Il11, a gene highly upregulated and required for tail regeneration in Xenopus tadpoles, was also among the most highly upregulated in our dataset (FC = 34.95) (electronic supplementary material, table S1). The lungfish orthologue of Mlp, required for axolotl tail regeneration, showed moderate upregulation in lungfish tail and an FDR value just above our cut-off (FC = 1.41, FDR = 0.06). The lungfish orthologue of Vwde, a gene highly expressed and required for axolotl limb regeneration and associated with successful frog tadpole tail regeneration [42], was highly upregulated in lungfish, however, with an FDR value above our cut-off (FC > 57.45, FDR = 0.08). Furthermore, Angptl2 and Egfl6, identified recently as tail-specific AEC factors in frog tadpoles [43], are both upregulated in our lungfish tail blastema dataset (FC = 3.67 and 7.62, respectively) (electronic supplementary material, table S1). Interestingly, we also found 16 transposon-derived genes upregulated in the tail blastema (figure 3f), including Ltd1-like, a gene found enriched in the tail blastema of Xenopus tadpoles [19].

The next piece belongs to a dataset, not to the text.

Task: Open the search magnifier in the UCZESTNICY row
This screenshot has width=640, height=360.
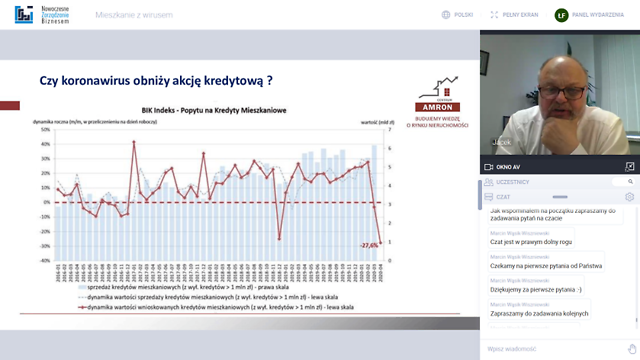Action: point(630,182)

Finally, we examined a set of 10 genes recently reported to be expressed preferentially in the tail blastema of frog tadpoles relative to embryonic tail bud [19]. We found that three out of 10 genes were Xenopus-specific genes, and one gene was not contained in our annotated lungfish reference transcriptome. Of the six remaining, three were upregulated in our lungfish dataset, namely Il11, Cse1l (FC = 2.77), L1td1 (FC = 10.52), and one gene, cd200, was upregulated with an FDR value above our 0.05 cut-off (FC = 5.94, FDR = 0.09). Taken together, our results identify general features of a genetic programme of tail regeneration that may have been present in the last common ancestor of lungfish and tetrapods.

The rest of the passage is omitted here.